How to complete this task: The lines to copy are those with "item" in them. Pull each one from the entries below.

Dataset:
*** Begin section ***

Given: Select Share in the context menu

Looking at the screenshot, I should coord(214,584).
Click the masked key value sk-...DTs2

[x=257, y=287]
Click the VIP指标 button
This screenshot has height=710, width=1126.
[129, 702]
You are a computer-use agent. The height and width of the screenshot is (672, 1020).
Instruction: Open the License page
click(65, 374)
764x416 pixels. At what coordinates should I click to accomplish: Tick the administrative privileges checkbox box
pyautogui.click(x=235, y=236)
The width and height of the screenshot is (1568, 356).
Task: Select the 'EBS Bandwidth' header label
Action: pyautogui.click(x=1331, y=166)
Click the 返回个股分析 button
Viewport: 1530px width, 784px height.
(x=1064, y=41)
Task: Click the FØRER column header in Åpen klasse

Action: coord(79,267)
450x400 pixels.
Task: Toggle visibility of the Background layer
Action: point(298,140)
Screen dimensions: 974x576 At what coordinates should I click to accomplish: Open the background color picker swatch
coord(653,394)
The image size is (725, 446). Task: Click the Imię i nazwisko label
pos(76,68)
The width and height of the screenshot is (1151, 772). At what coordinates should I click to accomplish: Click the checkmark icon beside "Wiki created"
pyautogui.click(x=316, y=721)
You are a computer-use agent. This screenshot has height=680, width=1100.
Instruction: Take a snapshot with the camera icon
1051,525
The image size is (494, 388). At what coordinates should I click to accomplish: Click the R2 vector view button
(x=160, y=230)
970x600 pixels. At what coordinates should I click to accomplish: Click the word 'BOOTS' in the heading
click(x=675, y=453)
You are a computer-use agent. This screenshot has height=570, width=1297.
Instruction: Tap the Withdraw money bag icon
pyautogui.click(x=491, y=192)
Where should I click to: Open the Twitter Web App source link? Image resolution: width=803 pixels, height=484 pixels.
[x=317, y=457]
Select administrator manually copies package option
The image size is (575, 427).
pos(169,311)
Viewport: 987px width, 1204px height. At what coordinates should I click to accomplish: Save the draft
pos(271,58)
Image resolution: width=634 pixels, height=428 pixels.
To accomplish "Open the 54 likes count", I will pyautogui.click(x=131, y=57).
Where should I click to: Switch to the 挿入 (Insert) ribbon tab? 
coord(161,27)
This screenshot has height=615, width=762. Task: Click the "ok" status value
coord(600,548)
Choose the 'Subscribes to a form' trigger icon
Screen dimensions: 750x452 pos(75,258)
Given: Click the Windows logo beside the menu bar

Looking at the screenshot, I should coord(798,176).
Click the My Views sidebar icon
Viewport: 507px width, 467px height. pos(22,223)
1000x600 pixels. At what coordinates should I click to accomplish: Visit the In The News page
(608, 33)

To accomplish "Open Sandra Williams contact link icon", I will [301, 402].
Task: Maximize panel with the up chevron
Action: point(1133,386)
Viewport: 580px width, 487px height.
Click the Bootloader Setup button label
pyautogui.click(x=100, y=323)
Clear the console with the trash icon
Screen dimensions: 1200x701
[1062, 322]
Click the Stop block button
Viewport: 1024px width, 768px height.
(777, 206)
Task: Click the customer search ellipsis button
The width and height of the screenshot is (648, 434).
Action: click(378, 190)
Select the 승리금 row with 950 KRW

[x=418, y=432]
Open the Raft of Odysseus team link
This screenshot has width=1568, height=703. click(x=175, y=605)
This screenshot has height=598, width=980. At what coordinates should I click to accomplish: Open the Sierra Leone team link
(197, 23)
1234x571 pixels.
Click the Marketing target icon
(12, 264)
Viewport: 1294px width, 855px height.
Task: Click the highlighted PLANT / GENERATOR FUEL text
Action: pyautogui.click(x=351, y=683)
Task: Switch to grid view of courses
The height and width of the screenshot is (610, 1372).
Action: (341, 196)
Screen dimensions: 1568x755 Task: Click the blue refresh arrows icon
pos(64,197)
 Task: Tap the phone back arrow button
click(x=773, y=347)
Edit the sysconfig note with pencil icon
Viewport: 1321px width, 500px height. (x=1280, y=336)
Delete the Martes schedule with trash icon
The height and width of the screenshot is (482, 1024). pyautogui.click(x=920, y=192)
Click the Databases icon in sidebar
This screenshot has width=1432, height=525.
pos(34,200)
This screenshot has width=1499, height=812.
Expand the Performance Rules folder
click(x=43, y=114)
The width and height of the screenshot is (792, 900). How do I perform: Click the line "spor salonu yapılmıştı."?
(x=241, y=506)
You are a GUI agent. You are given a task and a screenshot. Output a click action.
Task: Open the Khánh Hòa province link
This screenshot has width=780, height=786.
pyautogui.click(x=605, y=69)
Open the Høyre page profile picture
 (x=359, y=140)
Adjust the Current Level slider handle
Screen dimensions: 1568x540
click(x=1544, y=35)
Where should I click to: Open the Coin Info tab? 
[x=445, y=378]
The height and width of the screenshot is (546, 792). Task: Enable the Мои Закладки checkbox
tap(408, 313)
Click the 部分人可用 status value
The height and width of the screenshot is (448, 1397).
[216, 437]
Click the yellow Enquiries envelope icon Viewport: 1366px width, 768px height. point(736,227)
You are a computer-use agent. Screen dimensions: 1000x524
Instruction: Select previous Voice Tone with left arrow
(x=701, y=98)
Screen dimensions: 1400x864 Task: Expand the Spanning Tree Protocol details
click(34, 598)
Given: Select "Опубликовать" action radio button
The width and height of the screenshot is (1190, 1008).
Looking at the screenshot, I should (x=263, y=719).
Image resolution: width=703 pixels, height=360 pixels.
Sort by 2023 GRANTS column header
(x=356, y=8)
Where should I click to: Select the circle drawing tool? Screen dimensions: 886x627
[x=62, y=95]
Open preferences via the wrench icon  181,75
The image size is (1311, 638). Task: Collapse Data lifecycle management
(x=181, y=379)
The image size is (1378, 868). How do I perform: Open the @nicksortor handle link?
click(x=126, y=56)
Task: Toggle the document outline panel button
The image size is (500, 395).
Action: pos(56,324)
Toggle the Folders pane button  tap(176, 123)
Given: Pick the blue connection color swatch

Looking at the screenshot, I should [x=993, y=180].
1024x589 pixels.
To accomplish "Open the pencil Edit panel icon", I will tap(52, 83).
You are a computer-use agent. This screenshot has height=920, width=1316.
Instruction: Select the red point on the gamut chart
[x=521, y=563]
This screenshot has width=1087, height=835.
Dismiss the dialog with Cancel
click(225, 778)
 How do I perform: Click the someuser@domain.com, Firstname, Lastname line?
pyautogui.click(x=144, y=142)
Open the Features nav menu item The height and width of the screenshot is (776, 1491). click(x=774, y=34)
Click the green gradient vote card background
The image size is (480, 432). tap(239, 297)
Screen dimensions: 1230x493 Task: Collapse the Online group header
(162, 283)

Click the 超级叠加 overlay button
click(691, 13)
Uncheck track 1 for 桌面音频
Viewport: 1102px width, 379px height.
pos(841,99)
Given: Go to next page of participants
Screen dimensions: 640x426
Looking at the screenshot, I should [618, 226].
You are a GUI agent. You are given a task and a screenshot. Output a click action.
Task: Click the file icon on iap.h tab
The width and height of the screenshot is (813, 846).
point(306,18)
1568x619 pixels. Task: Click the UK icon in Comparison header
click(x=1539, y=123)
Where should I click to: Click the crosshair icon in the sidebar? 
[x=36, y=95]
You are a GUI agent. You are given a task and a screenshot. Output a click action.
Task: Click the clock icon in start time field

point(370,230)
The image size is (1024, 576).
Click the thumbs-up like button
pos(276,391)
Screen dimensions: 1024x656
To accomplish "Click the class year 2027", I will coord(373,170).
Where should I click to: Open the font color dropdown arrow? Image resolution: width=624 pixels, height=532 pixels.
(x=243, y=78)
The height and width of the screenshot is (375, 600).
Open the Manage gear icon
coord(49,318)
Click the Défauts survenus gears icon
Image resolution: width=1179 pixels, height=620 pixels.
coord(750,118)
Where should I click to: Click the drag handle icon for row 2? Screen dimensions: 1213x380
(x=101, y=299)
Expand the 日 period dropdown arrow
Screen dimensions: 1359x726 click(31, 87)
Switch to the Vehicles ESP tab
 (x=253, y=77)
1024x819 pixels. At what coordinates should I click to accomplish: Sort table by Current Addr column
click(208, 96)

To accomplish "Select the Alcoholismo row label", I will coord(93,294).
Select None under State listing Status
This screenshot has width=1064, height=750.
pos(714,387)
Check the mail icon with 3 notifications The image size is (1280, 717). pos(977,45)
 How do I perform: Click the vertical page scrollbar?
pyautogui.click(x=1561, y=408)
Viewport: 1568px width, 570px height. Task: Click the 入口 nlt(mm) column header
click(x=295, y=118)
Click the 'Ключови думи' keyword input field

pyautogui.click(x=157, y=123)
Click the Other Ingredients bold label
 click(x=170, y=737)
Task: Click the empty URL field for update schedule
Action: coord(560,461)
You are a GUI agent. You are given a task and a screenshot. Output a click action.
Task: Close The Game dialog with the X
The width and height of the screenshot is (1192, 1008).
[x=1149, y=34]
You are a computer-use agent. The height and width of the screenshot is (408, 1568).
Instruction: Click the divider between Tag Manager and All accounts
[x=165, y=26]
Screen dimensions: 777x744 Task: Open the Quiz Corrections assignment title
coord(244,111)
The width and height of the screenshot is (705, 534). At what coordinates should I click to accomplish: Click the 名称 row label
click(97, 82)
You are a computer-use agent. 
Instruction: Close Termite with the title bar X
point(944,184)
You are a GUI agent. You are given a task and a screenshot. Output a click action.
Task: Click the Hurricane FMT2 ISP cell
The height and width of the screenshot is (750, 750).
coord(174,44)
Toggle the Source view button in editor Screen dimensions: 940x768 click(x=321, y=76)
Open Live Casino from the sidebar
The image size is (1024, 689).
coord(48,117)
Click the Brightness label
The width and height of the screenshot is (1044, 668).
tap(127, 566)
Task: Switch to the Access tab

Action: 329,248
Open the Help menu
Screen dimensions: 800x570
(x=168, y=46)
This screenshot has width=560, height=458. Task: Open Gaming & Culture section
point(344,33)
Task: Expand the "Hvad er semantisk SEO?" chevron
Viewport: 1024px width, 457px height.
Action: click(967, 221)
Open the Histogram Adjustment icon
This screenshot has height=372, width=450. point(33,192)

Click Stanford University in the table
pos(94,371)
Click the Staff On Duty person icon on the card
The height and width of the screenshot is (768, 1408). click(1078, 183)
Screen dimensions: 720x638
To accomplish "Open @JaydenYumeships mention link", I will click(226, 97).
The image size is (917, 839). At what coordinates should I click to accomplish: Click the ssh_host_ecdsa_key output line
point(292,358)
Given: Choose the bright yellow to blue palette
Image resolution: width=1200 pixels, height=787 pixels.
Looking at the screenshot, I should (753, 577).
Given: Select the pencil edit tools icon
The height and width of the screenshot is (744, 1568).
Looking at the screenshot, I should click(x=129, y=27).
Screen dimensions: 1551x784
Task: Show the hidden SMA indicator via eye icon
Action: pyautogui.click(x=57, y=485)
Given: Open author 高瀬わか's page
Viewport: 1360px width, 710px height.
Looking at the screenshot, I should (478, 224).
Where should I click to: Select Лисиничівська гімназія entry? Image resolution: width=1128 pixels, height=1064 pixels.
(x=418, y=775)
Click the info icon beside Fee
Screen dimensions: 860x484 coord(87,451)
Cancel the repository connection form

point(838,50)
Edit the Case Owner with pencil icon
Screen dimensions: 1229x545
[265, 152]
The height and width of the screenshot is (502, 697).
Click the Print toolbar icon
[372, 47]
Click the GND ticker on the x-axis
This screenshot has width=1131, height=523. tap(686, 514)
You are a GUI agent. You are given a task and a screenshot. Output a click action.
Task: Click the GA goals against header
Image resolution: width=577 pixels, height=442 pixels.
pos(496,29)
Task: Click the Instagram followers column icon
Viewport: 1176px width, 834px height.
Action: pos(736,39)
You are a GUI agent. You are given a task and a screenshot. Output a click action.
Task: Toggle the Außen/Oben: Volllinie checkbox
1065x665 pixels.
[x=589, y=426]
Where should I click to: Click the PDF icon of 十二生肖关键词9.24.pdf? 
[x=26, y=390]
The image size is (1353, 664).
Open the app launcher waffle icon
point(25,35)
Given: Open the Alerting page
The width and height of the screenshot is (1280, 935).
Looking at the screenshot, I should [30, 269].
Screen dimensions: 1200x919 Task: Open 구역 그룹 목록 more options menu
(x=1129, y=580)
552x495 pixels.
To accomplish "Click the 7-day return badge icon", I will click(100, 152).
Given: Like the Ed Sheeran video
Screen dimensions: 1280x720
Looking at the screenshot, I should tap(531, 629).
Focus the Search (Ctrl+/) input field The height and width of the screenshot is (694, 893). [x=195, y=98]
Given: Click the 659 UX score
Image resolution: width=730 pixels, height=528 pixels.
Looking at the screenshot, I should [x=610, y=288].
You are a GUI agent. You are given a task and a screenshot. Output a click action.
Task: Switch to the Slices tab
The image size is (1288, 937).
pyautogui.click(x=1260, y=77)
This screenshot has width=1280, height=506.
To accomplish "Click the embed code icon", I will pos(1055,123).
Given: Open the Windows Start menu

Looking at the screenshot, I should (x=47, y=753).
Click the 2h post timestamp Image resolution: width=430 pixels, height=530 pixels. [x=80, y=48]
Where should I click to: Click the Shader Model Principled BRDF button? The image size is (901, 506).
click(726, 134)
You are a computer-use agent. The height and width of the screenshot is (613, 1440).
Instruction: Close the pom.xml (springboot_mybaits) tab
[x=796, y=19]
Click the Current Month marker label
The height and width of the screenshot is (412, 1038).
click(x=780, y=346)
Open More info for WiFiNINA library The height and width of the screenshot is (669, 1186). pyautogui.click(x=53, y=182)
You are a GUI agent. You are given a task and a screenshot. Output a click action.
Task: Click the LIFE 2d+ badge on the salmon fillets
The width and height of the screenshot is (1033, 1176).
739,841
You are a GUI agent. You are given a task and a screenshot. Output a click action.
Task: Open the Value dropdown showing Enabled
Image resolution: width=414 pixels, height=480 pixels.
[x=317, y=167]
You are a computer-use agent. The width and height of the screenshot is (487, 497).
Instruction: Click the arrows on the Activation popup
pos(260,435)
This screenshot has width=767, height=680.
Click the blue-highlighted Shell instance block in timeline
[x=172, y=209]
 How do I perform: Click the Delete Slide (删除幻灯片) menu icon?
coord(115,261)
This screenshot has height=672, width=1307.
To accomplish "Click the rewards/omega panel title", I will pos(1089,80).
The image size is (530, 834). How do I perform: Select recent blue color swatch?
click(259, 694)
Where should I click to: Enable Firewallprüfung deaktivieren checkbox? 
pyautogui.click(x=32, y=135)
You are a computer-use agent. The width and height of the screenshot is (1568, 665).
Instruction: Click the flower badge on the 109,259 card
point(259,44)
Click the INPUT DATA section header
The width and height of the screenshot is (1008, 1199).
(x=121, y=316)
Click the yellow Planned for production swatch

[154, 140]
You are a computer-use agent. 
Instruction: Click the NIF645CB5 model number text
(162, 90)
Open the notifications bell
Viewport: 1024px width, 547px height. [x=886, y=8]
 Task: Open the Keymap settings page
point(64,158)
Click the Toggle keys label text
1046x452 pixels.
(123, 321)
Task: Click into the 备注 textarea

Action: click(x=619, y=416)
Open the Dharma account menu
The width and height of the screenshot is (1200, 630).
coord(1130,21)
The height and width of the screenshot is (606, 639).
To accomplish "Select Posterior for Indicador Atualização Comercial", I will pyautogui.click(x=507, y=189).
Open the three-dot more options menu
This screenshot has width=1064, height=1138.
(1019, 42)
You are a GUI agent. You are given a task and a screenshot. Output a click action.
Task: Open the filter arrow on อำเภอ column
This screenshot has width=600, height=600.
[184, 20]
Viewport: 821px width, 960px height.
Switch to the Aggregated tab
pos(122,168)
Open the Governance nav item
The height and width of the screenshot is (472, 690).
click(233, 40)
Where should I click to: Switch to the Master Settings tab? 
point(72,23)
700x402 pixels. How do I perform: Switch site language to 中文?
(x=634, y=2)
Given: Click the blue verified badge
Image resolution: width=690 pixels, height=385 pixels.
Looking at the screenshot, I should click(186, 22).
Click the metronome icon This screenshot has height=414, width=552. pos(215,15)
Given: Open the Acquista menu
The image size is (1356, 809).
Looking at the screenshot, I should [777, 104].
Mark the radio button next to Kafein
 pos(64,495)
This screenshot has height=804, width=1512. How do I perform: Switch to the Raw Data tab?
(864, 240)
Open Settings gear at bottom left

*** End section ***

Completed exercise:
Open the Features nav menu item The height and width of the screenshot is (776, 1491). click(x=774, y=34)
Open the Governance nav item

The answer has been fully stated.